ESTRATTO SELEZIONATO
※

Vai con l’aperitivo: i Cast e Richard Ashcroft
Venendo al concerto di Dublino, in apertura si sono esibiti i Cast, un gruppo brit-pop di inizio anni ’90. Erano carichissimi, una carica non sempre accompagnata da canzoni all’altezza, ma pezzi come Funtime e Alright (l’unica che conoscevo) li hanno resi un ascolto piacevolissimo.
Poi è salito sul palco Richard Ashcroft, un artista che apprezzo molto non solo per quanto fatto nei Verve (principalmente in Urban hymns) ma anche per i testi delle canzoni, in alcuni casi ricchi di umanità e spiritualità. Mi sono emozionato molto ascoltando Lucky man, che è una delle mie canzoni preferite, e The drugs don’t work, brani che hanno toccato corde profonde. Lo stadio è ovviamente impazzito per la conclusiva Bitter sweet simphony: bella canzone, ma un po’ stucchevole per i miei gusti.
Arrivano i Gallagher!
Poco dopo le 20, sulle note di Fuckin’ in the bushes, prendono possesso del palco gli Oasis e attaccano la scaletta ufficiale del tour 2025. Una scaletta zeppa di canzoni di (What’s the story) Morning glory? (8), Definitely maybe (6) e di b-side di The masterplan (5), con due contributi da Be here now, il singolo Whatever e con la sola Little by little a rappresentare gli ultimi 4 album della band mancuniana.

※

Prosegui la recensione del concerto degli Oasis a Dublino, riprendendo subito dopo l'ultima frase dell'estratto.

MATERIALE FORNITO
※

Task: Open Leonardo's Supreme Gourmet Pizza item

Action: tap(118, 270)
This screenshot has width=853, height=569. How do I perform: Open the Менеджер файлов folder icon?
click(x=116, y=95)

※

ESITO DELL'ESERCIZIO
Canzoni di miglior impatto live
Con mia sorpresa, Hello e Roll with it – due brani che considero minori, soprattutto il primo – hanno avuto un’ottima resa live, al limite dell’entusiasmante. La palma di miglior canzone della serata però se la contendono l’immarcescibile Don’t look back in anger e – colpo di scena! – Rock & roll star: nonostante l’esaltazione e il coinvolgimento di Don’t look, mi sento di eleggere Rock & roll star canzone della serata: dal vivo diventa un travolgente inno da stadio che libera una potenza che nessun altra canzone ha saputo raggiungere.
Nota di merito per Slide away, davvero una pregevole esecuzione, Stand by me e Cigarettes & alcohol, oltre che per le canzoni cantate da Noel: la mente del gruppo le ha interpretate in maniera impeccabile, come se non fossero passati 30 anni ma un giorno solo.

Le “delusioni” della serata
Delusioni è una parola grossa, ma devo ammettere che alcuni dei miei brani preferiti (a proposito: qui la mia top10) non hanno avuto la resa che mi aspettavo. Mi riferisco in particolare a Supersonic e D’you know what I mean, che non hanno brillato.
Un piccolo appunto lo faccio anche su The masterplan: le strofe velocizzate non mi hanno convinto.
Il miglior concerto degli Oasis?
Sì, senza dubbio. Gli Oasis di oggi dal vivo sono una band immensamente migliore di quella che erano allora.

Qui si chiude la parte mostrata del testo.